行き詰まることがある。だが、それは行き止まりとは違う。引き返してしまえば、見えるはずの景色が二度と見えなくなってしまうかもしれない。長い時間をかけて積み重ねてきたものを、ただ一時の感情で投げ出さないでほしい。結果云々を言っているわけではない。続けることでしか見えない景色、歩き続けることでしか辿り着けない場所がある。

 

 

 

 ある朝のことである。
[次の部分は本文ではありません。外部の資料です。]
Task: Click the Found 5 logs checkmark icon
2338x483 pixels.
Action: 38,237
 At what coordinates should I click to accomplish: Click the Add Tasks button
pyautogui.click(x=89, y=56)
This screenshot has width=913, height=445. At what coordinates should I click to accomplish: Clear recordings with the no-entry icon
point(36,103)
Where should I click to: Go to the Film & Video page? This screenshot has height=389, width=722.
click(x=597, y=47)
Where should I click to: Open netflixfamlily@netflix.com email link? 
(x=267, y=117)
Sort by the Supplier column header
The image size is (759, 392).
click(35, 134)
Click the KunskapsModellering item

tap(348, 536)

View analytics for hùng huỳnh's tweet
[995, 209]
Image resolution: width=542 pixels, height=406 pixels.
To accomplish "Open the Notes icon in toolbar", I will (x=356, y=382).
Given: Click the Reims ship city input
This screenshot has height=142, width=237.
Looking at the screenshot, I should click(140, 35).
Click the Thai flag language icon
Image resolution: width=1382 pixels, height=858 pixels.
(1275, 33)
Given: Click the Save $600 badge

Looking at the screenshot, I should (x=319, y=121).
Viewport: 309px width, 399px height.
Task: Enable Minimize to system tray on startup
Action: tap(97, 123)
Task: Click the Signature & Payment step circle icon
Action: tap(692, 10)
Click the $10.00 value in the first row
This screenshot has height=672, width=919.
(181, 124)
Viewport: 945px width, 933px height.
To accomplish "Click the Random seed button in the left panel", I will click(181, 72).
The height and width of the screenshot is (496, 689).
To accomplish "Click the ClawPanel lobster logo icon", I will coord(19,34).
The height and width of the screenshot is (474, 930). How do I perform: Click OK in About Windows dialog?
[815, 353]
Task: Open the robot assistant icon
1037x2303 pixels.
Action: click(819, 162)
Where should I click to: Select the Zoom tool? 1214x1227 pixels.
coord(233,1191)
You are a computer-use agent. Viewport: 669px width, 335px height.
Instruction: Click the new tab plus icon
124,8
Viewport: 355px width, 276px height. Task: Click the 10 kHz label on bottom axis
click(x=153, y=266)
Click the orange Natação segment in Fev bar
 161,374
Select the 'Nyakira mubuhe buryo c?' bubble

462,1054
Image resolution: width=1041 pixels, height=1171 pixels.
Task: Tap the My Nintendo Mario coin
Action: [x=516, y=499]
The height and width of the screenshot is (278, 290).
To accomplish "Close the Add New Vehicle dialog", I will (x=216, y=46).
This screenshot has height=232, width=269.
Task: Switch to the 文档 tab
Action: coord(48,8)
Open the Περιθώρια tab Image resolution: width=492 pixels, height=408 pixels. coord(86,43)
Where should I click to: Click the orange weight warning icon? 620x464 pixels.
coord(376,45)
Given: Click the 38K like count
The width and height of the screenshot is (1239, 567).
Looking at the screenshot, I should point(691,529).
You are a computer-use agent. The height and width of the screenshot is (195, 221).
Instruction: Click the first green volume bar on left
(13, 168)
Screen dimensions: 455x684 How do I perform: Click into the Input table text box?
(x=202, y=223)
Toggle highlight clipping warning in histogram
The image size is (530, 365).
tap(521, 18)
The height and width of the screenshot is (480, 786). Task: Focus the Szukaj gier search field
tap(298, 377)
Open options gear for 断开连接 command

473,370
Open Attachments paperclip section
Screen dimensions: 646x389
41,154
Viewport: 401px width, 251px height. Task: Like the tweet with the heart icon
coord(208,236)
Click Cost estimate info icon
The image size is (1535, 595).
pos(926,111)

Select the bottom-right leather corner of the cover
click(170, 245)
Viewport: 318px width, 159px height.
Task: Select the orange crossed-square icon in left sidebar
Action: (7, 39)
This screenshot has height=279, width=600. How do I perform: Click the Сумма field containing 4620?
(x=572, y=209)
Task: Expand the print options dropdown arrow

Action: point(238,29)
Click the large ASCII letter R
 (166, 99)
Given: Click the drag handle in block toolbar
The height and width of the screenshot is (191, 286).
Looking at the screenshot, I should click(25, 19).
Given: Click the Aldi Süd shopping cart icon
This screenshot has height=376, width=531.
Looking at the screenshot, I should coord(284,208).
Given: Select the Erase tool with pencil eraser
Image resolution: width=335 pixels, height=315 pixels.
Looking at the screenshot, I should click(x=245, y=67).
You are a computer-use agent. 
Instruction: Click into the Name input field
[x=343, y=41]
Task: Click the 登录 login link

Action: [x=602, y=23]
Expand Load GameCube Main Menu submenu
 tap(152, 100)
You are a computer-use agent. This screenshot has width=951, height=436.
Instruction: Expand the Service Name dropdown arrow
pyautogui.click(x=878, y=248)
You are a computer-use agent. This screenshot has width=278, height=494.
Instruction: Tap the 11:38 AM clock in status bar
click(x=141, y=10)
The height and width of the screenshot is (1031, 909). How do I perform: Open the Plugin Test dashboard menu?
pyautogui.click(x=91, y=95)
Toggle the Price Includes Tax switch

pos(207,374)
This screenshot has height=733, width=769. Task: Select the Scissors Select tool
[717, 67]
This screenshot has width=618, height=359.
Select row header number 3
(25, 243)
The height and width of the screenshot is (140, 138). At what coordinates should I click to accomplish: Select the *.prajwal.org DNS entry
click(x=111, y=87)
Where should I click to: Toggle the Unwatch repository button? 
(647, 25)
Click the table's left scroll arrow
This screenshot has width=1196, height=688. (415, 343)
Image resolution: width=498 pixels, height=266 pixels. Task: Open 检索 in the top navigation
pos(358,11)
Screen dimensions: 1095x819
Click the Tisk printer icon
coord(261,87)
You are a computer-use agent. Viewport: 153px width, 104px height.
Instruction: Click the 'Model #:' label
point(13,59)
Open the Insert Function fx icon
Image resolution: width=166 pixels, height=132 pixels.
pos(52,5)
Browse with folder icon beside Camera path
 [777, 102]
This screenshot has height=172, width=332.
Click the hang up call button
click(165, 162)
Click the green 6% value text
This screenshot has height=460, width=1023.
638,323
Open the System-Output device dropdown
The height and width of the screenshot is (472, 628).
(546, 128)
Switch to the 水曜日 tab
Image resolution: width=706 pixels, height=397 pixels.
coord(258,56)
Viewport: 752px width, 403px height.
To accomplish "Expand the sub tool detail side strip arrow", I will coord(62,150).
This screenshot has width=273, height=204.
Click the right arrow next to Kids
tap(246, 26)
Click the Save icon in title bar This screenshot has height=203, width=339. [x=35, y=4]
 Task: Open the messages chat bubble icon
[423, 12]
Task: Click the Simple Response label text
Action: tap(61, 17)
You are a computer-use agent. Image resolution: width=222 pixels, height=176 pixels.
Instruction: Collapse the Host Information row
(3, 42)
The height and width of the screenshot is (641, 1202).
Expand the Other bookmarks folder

駅舎の外回りを掃いていると、婆さんが俺を待ち構えるように立っていた。

「会長、おはようございます。どうしたんですか?」

「清掃氏さんにお願いがあるのよ」

「何でしょうか?」

婆さんは遠くを見ながら言った。

 

 

「妹子さんを救ってあげてほしいのよ」

「…何かありましたか?」

「最近、ちょっと元気がない気がするのよ。毎日、アタシたちババアの群れの中で仕事をして、帰ったら夜遅くまで勉強して、ずっとその繰り返しでしょ。張り詰めっ放しじゃ心が折れちゃうわ」

「そうですね…、俺も同じことを感じていました。勤務日数を減らして勉強を優先した方が良いかもしれませんね」

「違うわ、そうじゃないわ。あのコにとっては、仕事に来ることも頑張って勉強をする理由になっていると思うの。だから、息抜きをさせてあげてほしいのよ。行き詰まる前に、息を抜かなきゃダメなのよ」

「なるほど…。でも、どうすれば…?」

「それはあんたが考えるのよ」

「分かりました。少し考えてみます」

そうは言ったものの、すぐには思い浮かばなかった。どんな言葉をかければ良いのか、何をしてあげれば良いのか…。

 

 気分転換…、俺ならば何をするだろう。たぶん、日常から離れてみる。普段はしないことをしてみたり、少し遠くへ行ってみたり…。だが、俺は彼女の趣味や嗜好を知らない。行きたくもない食事や観たくもない映画に付き合わせてしまっては、本末転倒である。余計に疲れてしまうだろう。俺は思い切って彼女に尋ねてみることにした。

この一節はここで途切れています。